** Records supplied follows **
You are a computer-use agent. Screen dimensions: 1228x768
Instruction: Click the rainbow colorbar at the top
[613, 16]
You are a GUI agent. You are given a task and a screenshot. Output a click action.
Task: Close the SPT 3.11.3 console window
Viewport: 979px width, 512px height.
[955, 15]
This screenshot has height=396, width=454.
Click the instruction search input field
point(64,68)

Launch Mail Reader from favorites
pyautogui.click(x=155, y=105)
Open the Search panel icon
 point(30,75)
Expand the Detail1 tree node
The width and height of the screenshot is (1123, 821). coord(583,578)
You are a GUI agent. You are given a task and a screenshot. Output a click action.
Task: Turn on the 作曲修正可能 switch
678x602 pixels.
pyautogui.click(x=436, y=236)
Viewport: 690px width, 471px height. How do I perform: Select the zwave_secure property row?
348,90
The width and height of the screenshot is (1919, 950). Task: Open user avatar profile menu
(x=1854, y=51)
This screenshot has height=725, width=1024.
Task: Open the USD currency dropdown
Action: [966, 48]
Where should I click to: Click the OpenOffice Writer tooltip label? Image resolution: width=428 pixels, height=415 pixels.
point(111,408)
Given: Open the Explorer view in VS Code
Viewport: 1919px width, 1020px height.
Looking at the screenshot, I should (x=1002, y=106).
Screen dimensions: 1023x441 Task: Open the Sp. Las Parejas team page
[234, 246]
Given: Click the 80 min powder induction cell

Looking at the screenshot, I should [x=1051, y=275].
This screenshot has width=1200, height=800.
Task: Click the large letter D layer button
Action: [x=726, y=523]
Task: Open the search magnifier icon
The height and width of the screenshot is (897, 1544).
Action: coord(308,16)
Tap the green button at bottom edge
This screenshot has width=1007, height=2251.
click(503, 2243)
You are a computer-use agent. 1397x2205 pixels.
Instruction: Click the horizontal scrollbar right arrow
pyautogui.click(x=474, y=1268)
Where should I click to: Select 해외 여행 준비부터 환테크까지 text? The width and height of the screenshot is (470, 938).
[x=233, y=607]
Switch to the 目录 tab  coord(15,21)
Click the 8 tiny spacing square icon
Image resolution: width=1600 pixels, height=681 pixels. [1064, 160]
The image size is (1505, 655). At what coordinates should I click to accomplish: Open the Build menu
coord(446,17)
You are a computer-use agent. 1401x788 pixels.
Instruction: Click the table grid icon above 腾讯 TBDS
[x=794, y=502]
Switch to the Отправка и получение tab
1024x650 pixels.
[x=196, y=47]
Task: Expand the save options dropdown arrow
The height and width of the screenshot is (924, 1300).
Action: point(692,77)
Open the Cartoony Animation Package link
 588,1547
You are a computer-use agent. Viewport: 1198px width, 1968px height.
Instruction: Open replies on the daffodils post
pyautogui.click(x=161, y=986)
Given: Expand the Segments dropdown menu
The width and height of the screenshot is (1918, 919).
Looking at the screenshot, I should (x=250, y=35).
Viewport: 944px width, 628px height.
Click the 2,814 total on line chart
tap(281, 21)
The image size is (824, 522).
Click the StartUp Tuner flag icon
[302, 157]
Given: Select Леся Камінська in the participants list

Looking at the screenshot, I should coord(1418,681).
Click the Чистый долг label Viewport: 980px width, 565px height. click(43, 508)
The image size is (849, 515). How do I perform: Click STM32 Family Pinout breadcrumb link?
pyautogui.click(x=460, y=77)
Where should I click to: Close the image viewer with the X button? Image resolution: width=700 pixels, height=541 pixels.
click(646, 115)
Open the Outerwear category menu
** End of Records supplied **
Your assignment:
Print the entries again so that each one matches exactly.

Expected answer:
You are a computer-use agent. Screen dimensions: 1228x768
Instruction: Click the rainbow colorbar at the top
[613, 16]
You are a GUI agent. You are given a task and a screenshot. Output a click action.
Task: Close the SPT 3.11.3 console window
Viewport: 979px width, 512px height.
[955, 15]
This screenshot has height=396, width=454.
Click the instruction search input field
point(64,68)

Launch Mail Reader from favorites
pyautogui.click(x=155, y=105)
Open the Search panel icon
 point(30,75)
Expand the Detail1 tree node
The width and height of the screenshot is (1123, 821). coord(583,578)
You are a GUI agent. You are given a task and a screenshot. Output a click action.
Task: Turn on the 作曲修正可能 switch
678x602 pixels.
pyautogui.click(x=436, y=236)
Viewport: 690px width, 471px height. How do I perform: Select the zwave_secure property row?
348,90
The width and height of the screenshot is (1919, 950). Task: Open user avatar profile menu
(x=1854, y=51)
This screenshot has height=725, width=1024.
Task: Open the USD currency dropdown
Action: [966, 48]
Where should I click to: Click the OpenOffice Writer tooltip label? Image resolution: width=428 pixels, height=415 pixels.
point(111,408)
Given: Open the Explorer view in VS Code
Viewport: 1919px width, 1020px height.
Looking at the screenshot, I should (x=1002, y=106).
Screen dimensions: 1023x441 Task: Open the Sp. Las Parejas team page
[234, 246]
Given: Click the 80 min powder induction cell

Looking at the screenshot, I should [x=1051, y=275].
This screenshot has width=1200, height=800.
Task: Click the large letter D layer button
Action: [x=726, y=523]
Task: Open the search magnifier icon
The height and width of the screenshot is (897, 1544).
Action: coord(308,16)
Tap the green button at bottom edge
This screenshot has width=1007, height=2251.
click(503, 2243)
You are a computer-use agent. 1397x2205 pixels.
Instruction: Click the horizontal scrollbar right arrow
pyautogui.click(x=474, y=1268)
Where should I click to: Select 해외 여행 준비부터 환테크까지 text? The width and height of the screenshot is (470, 938).
[x=233, y=607]
Switch to the 目录 tab  coord(15,21)
Click the 8 tiny spacing square icon
Image resolution: width=1600 pixels, height=681 pixels. [1064, 160]
The image size is (1505, 655). At what coordinates should I click to accomplish: Open the Build menu
coord(446,17)
You are a computer-use agent. 1401x788 pixels.
Instruction: Click the table grid icon above 腾讯 TBDS
[x=794, y=502]
Switch to the Отправка и получение tab
1024x650 pixels.
[x=196, y=47]
Task: Expand the save options dropdown arrow
The height and width of the screenshot is (924, 1300).
Action: point(692,77)
Open the Cartoony Animation Package link
 588,1547
You are a computer-use agent. Viewport: 1198px width, 1968px height.
Instruction: Open replies on the daffodils post
pyautogui.click(x=161, y=986)
Given: Expand the Segments dropdown menu
The width and height of the screenshot is (1918, 919).
Looking at the screenshot, I should (x=250, y=35).
Viewport: 944px width, 628px height.
Click the 2,814 total on line chart
tap(281, 21)
The image size is (824, 522).
Click the StartUp Tuner flag icon
[302, 157]
Given: Select Леся Камінська in the participants list

Looking at the screenshot, I should coord(1418,681).
Click the Чистый долг label Viewport: 980px width, 565px height. click(43, 508)
The image size is (849, 515). How do I perform: Click STM32 Family Pinout breadcrumb link?
pyautogui.click(x=460, y=77)
Where should I click to: Close the image viewer with the X button? Image resolution: width=700 pixels, height=541 pixels.
click(646, 115)
Open the Outerwear category menu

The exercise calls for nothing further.